食べるという行為も同じ、どんな食材を使うとしても何がしかの命をいただくことで成り立っていると思うので、「知能が高いから残酷」とかそんな理由ではなく、自分のために何かが犠牲になっているということを、毎日は無理でもたまには思い起こして、その恵みに感謝するという時間があっても良いのではないでしょうか。

まさに「有り難い」貴重な珍味!

少々説教じみてしまいましたが、食べ物をおいしくいただく、そう「いただいている」感覚ってなかなか貴重で大切なもの。

そんなことを考えながら温めた塩水で生の筋子をほぐして洗っていきます。

お湯につけるとタンパク質が固まってこんな風に白くなるのですが、また温度が下がって漬けだれを入れると透明に戻ります。不思議。

さっきのパックの写真に漬けだれもついていましたが、出来合いのはだいたいアミノ酸とかのうまみや甘みが過剰に入っていて私には甘すぎるので、お醤油と味醂、お酒でシンプルに味付けしますが、今回はネットのレシピで味噌漬けというやり方を拾ったので、そちらに挑戦。

西京味噌で味噌床を作ってキッチンペーパーを置き、ほぐして洗った筋子を置いて、またキッチンペーパーで覆って味噌床でサンドして待つこと数日。見た目的には塩漬けとあまり変わらないようないくらの完成です。

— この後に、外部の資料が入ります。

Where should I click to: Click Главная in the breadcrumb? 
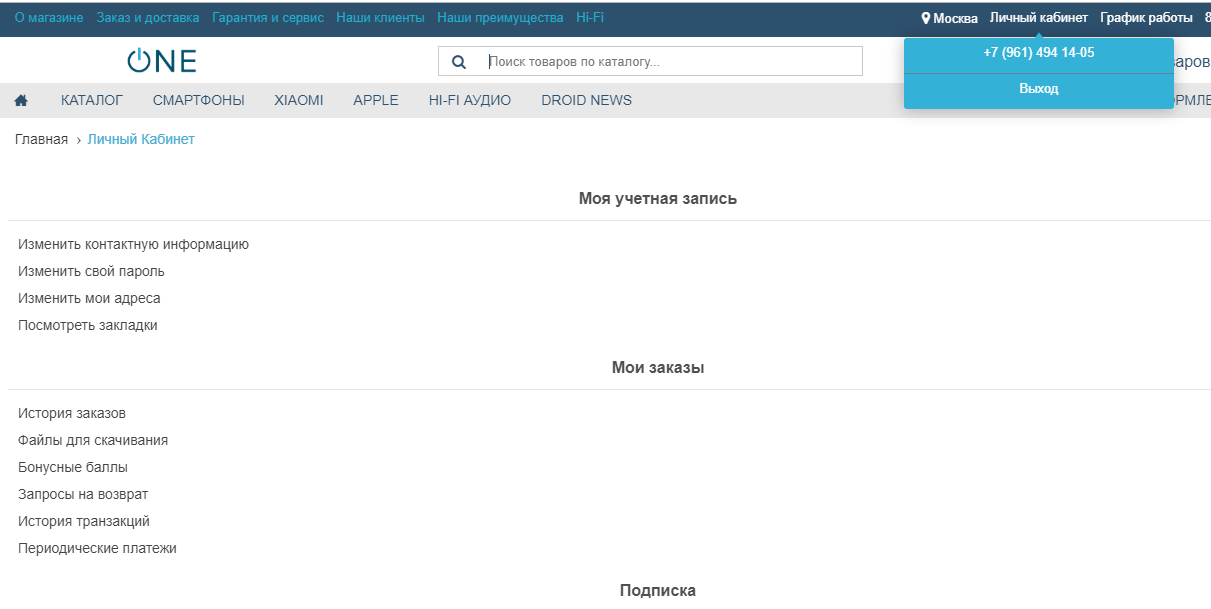[41, 139]
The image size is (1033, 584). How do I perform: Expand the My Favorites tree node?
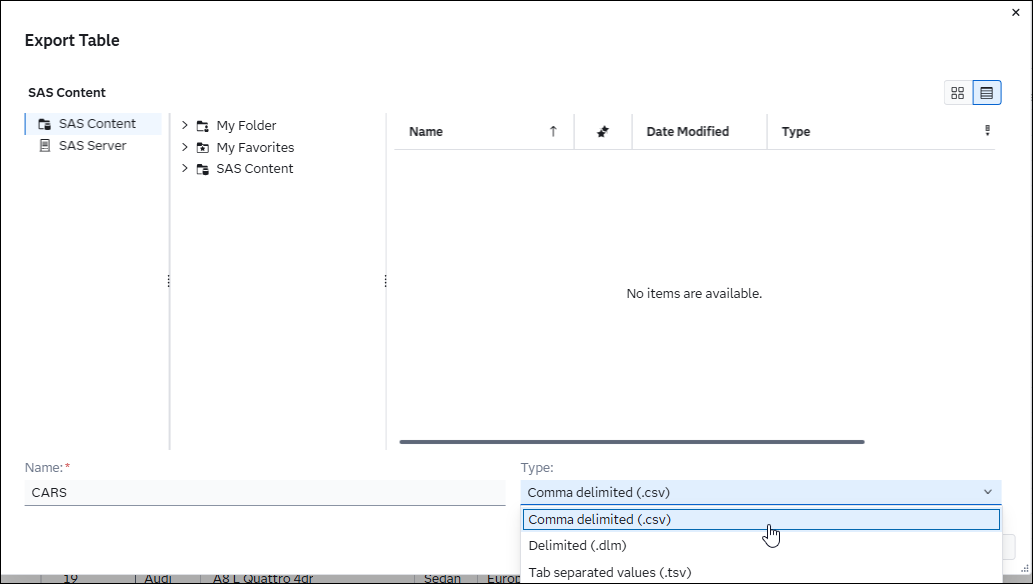(185, 147)
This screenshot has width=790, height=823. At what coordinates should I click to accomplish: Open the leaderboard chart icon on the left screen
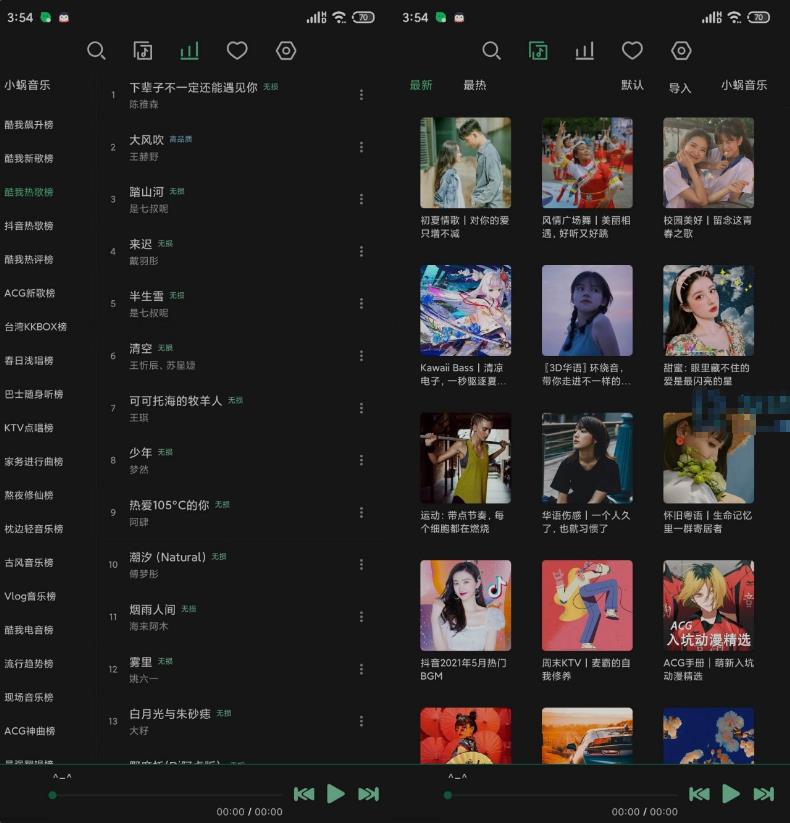click(189, 51)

でも口に含むとやっぱり味噌漬けは違う!西京味噌なのでやわらかな塩味にほんのりとした甘さ、味噌の発酵したわずかにアルコールを感じさせるようなふわっと軽い酩酊感を覚えるような奥行きのある味わいです。これはなんというおいしさなのでしょうか。お酒のアテにはもちろん最高ですが、白ご飯にも酢飯にもとろけるマッチング。

難点といえば味噌漬け全般がそうなので仕方ありませんが、塩分の浸透圧の関係で魚卵の水分がかなり出てしまうので、粒がぎゅっと凝縮されてかなり小さくなってしまいます。

確かにもともと高価ないくらが味噌漬けになるとさらに量も減って価格がとんでもないことになりそうなので、売られていないのかも知れません。ということは、この深い豊かな風味を楽しめるのは自宅での手作りしたものの特権。あ、ありがたい。まさに有ることが難しい、有り難い珍味といえそうです。

今年はもう作らないかも知れませんんが、年に一度のお楽しみとしてレパートリーに加えたい贅沢な一品であります。